# Stated exercise:
Reproduce each of the entries below word for word, leaving out the pictures.

# Given information:

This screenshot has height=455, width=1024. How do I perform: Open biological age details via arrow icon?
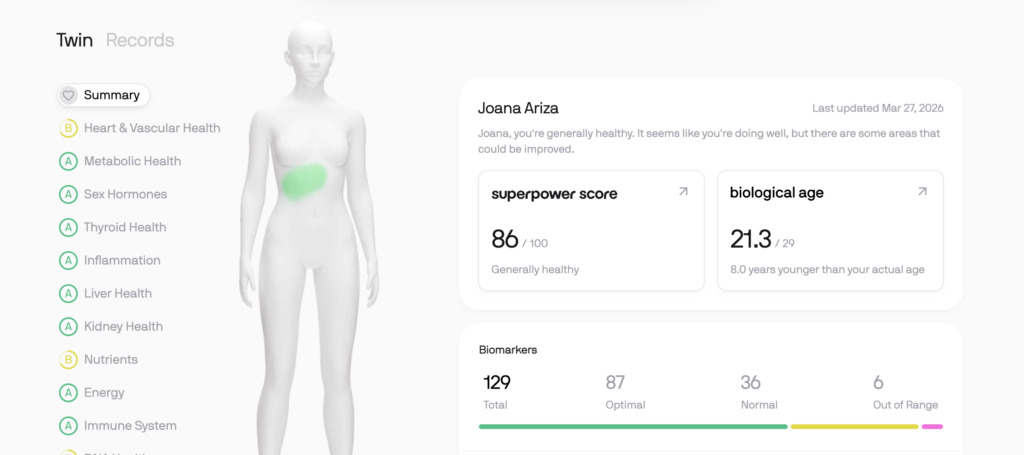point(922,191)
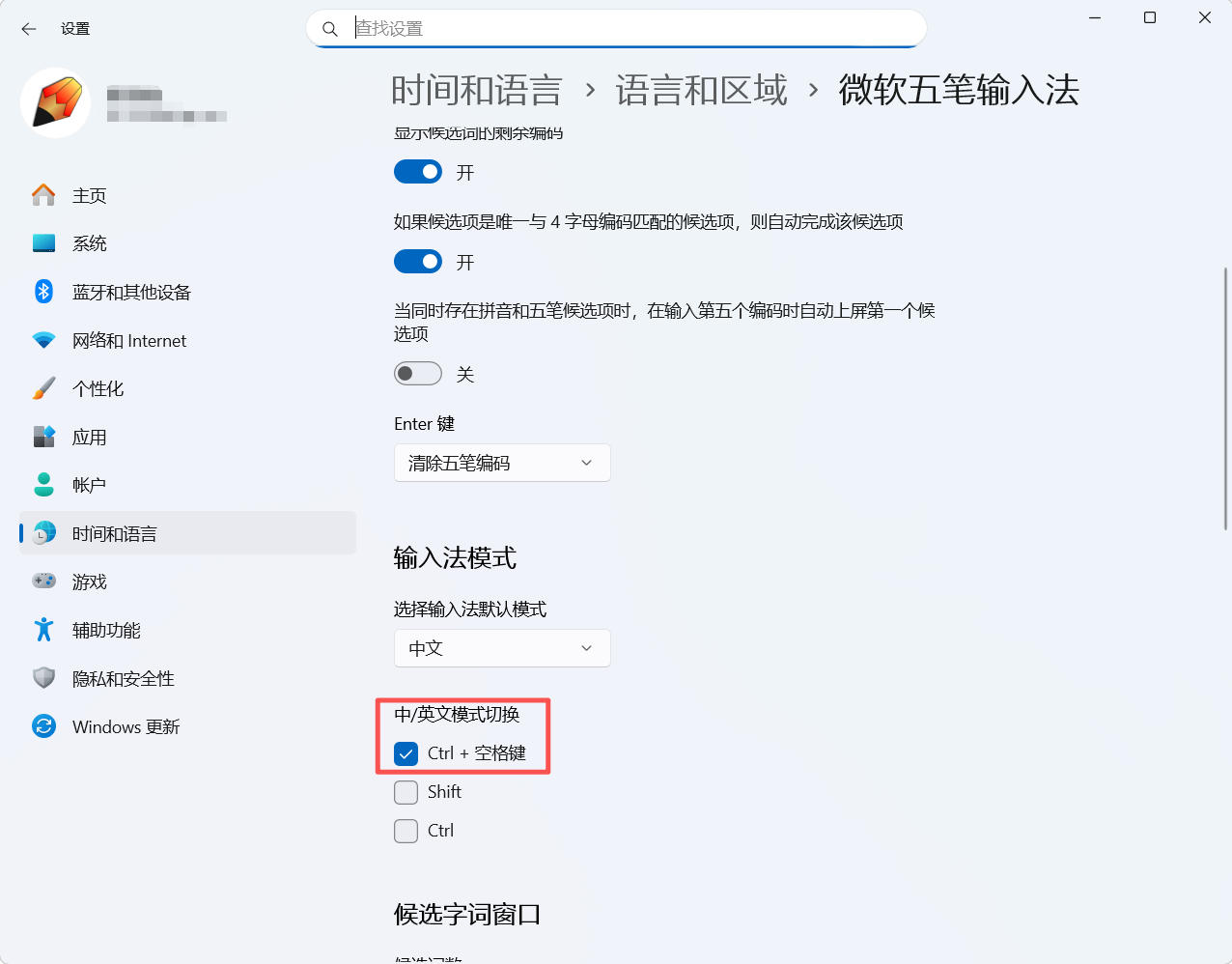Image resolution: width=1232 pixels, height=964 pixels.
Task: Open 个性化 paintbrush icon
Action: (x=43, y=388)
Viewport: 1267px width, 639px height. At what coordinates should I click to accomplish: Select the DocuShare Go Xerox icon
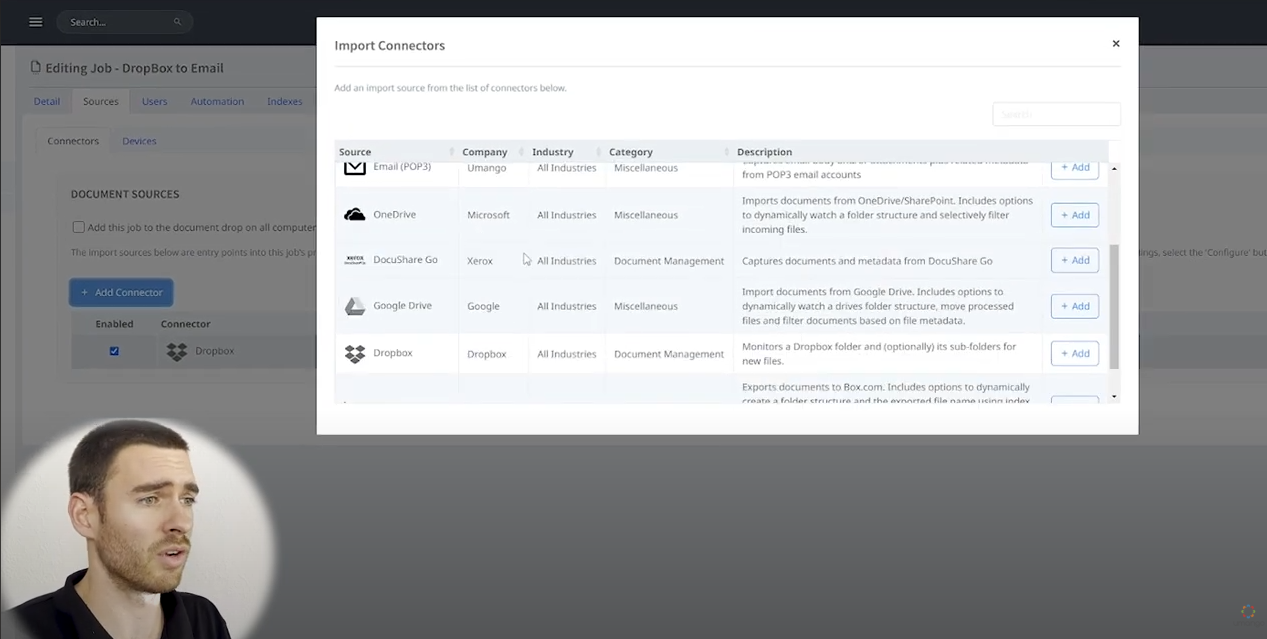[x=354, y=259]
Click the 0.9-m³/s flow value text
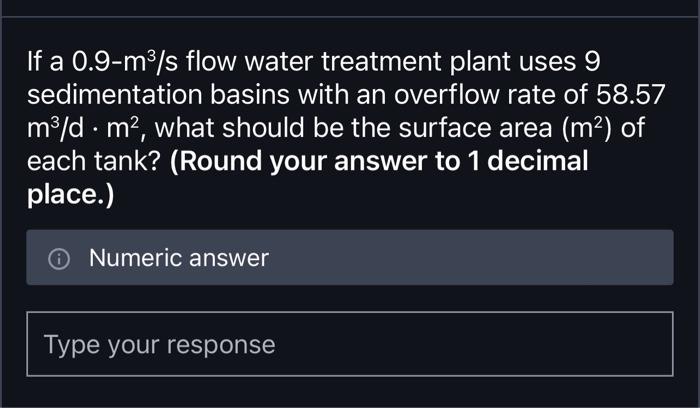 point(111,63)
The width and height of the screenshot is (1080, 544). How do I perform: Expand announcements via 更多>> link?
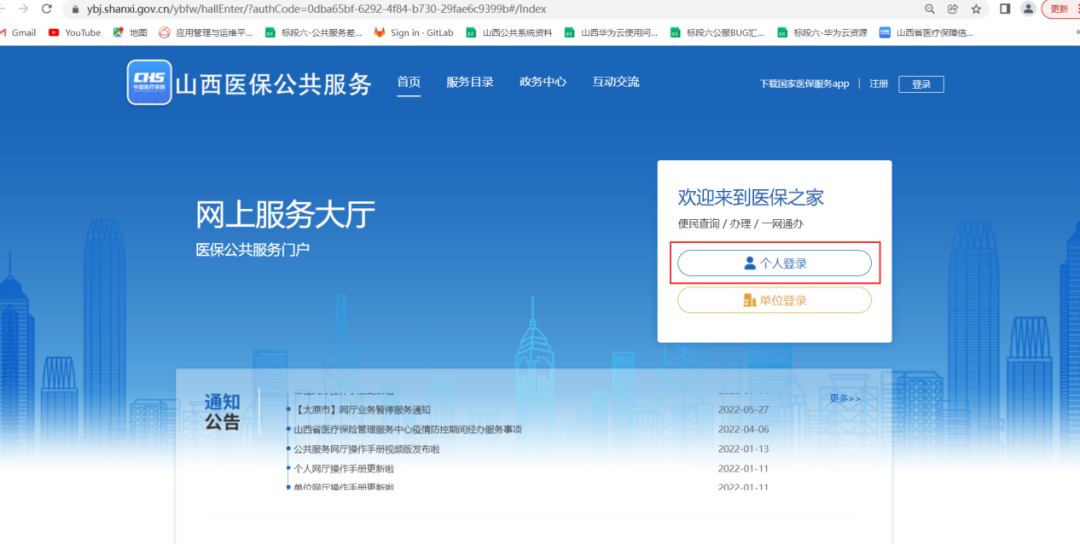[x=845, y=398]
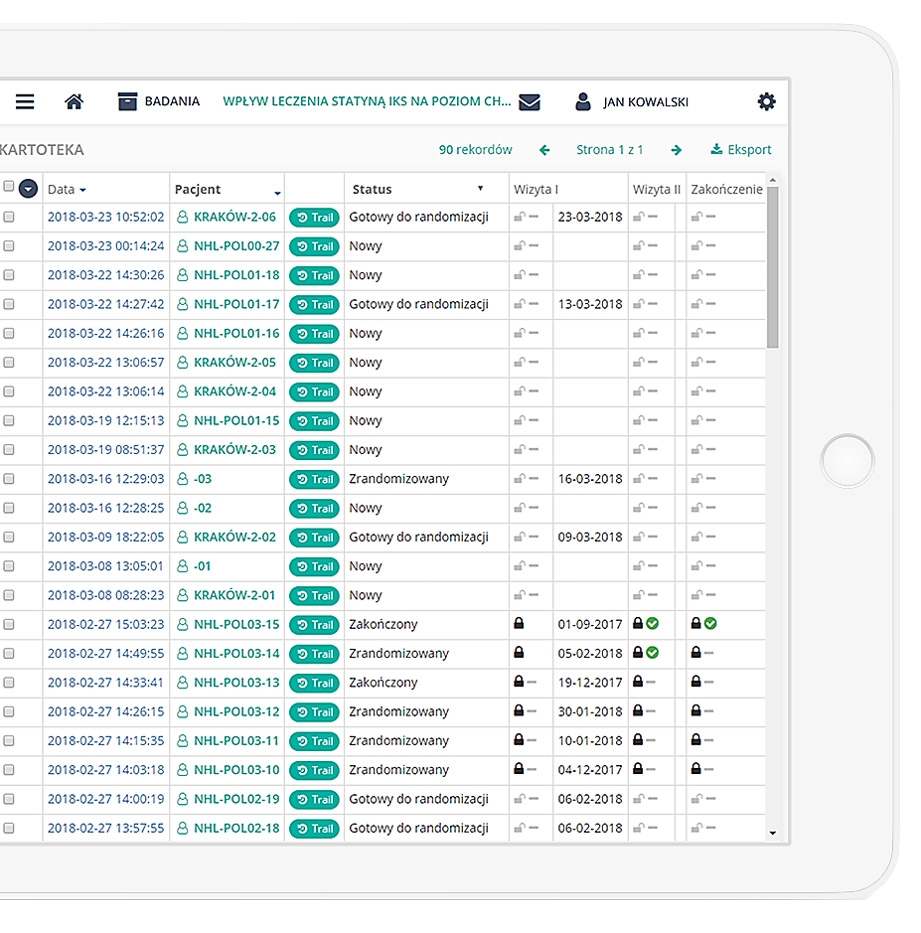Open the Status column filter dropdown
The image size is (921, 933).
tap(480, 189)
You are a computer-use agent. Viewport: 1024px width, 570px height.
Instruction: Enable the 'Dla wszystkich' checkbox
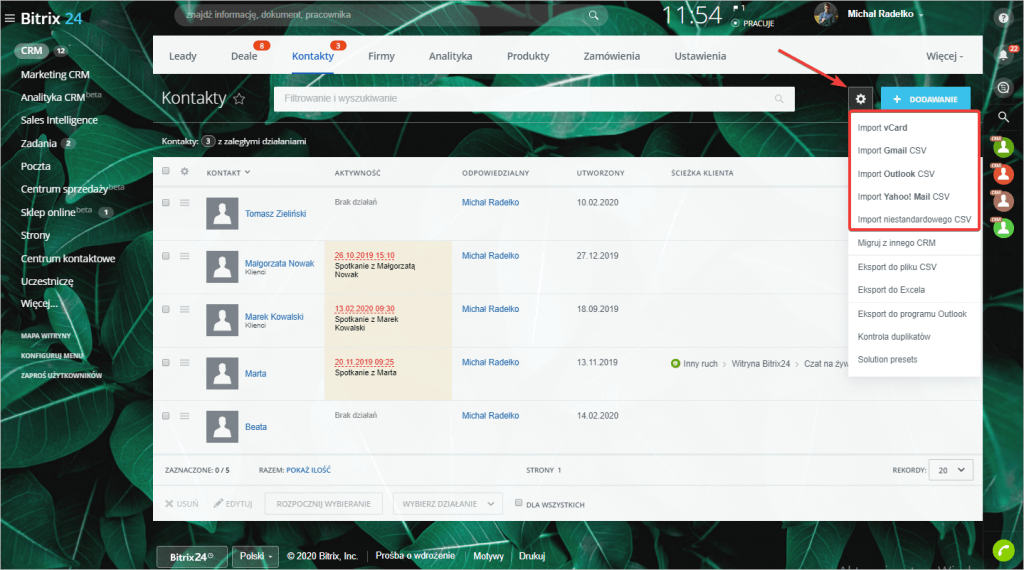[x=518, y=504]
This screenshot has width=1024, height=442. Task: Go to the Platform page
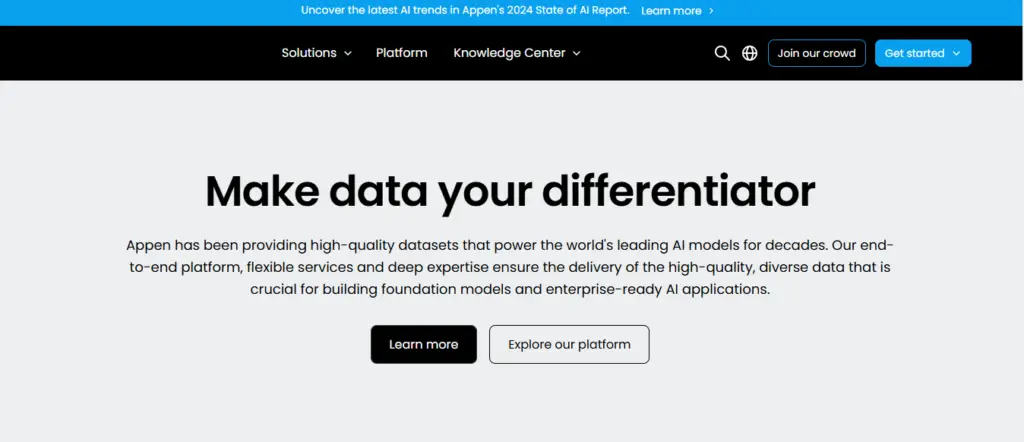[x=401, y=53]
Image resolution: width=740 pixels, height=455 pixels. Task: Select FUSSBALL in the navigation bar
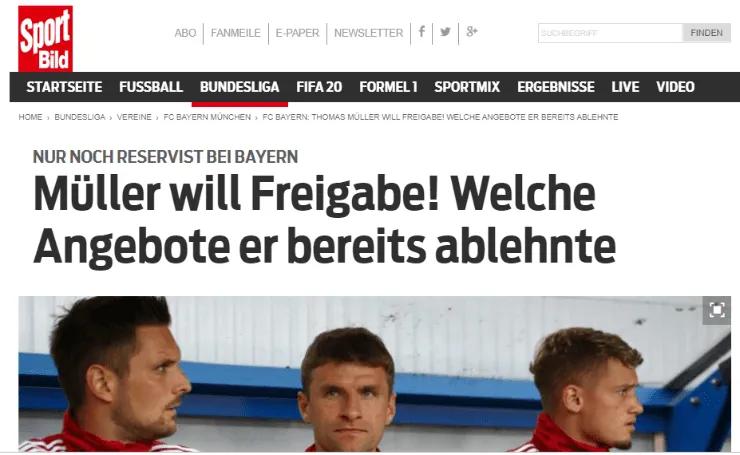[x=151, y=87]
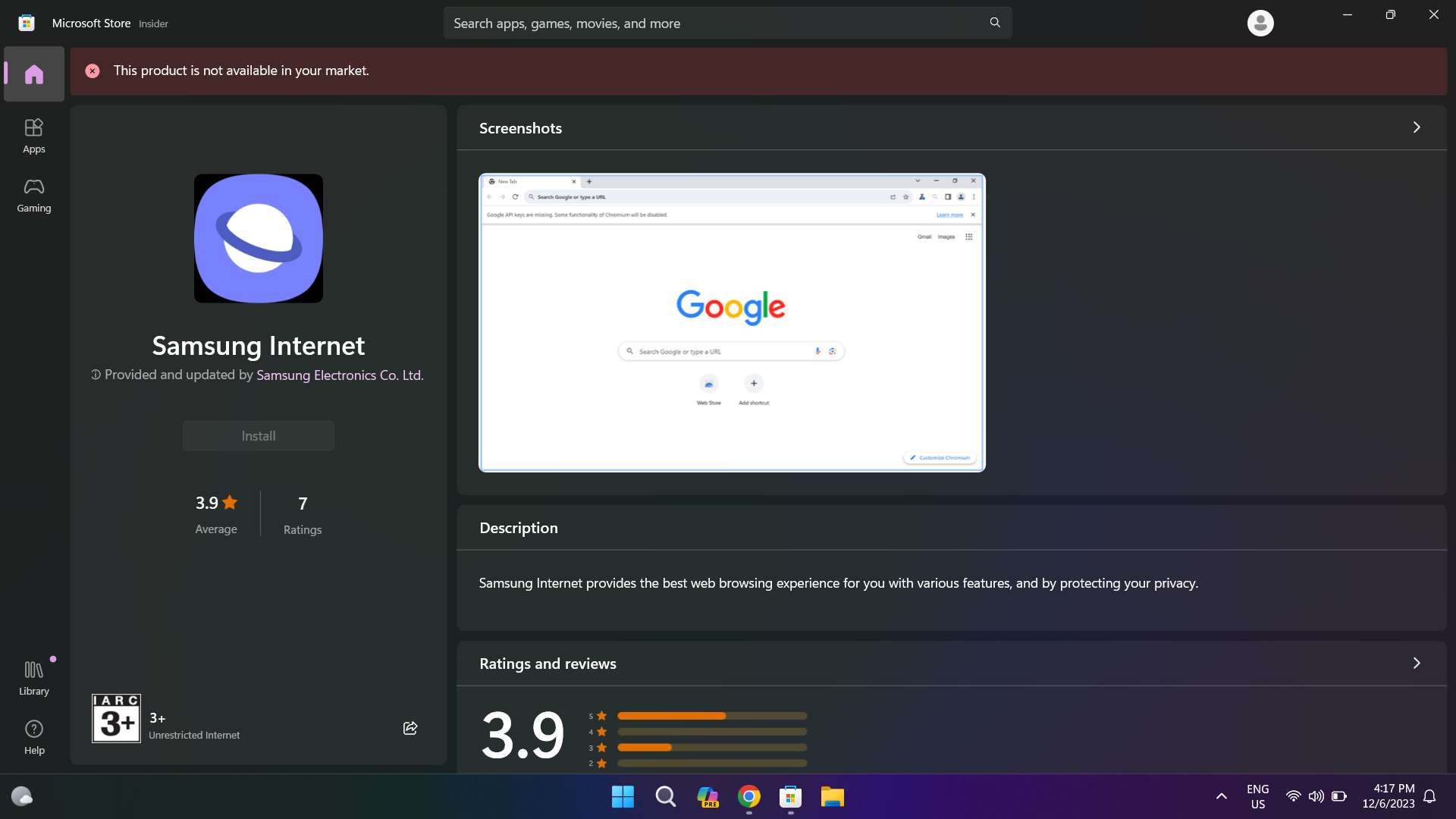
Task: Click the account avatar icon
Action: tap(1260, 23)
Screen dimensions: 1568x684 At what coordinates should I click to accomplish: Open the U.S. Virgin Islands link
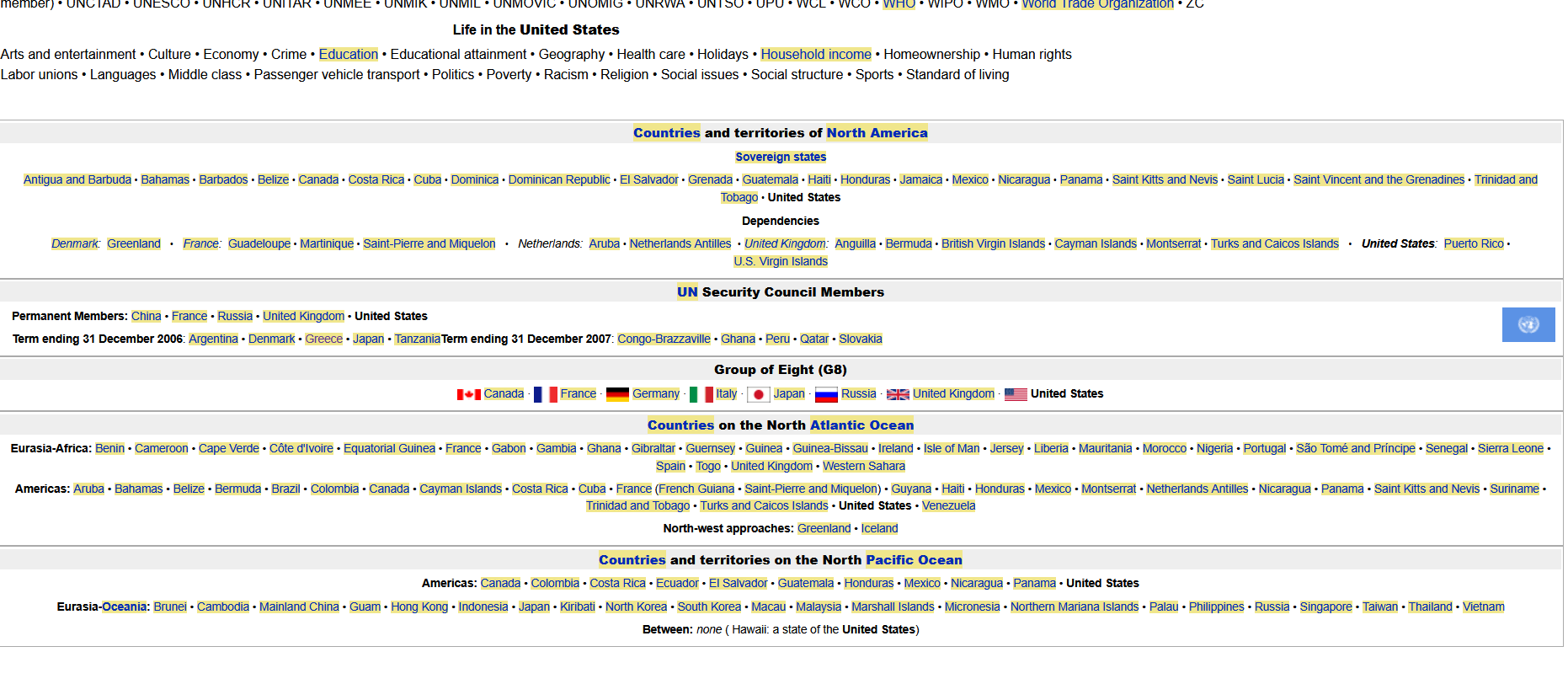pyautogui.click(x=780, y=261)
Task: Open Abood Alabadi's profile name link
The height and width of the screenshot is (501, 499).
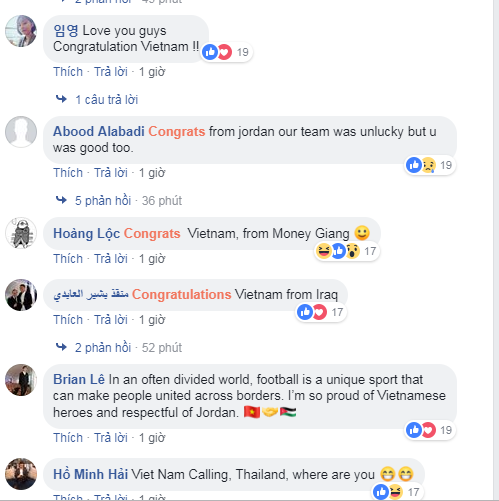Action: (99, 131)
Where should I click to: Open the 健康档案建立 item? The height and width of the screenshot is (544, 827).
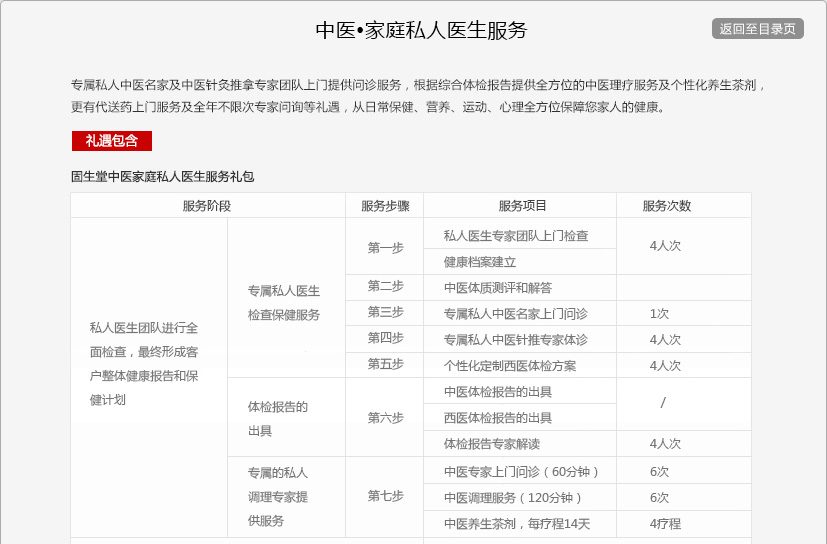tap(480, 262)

# Task result:
This screenshot has height=455, width=1024. How do I perform: Open biological age details via arrow icon?
point(922,191)
Image resolution: width=1232 pixels, height=964 pixels.
Task: Open 个性化 paintbrush icon
Action: (x=43, y=388)
Viewport: 1267px width, 639px height. At what coordinates should I click to accomplish: Select the DocuShare Go Xerox icon
[x=354, y=259]
Click the 0.9-m³/s flow value text
 point(111,63)
The width and height of the screenshot is (1080, 544). How do I perform: Expand announcements via 更多>> link?
[x=845, y=398]
Open the Status column filter dropdown
The image size is (921, 933).
tap(480, 189)
You are a computer-use agent. Viewport: 1024px width, 570px height.
Instruction: Enable the 'Dla wszystkich' checkbox
[x=518, y=504]
This screenshot has width=1024, height=442. Task: Go to the Platform page
[x=401, y=53]
Image resolution: width=740 pixels, height=455 pixels. Task: Select FUSSBALL in the navigation bar
[x=151, y=87]
Task: Click the account avatar icon
Action: tap(1260, 23)
Screen dimensions: 1568x684 At what coordinates should I click to accomplish: Open the U.S. Virgin Islands link
pyautogui.click(x=780, y=261)
Task: Open Abood Alabadi's profile name link
The height and width of the screenshot is (501, 499).
Action: (99, 131)
Where should I click to: Open the 健康档案建立 item? The height and width of the screenshot is (544, 827).
tap(480, 262)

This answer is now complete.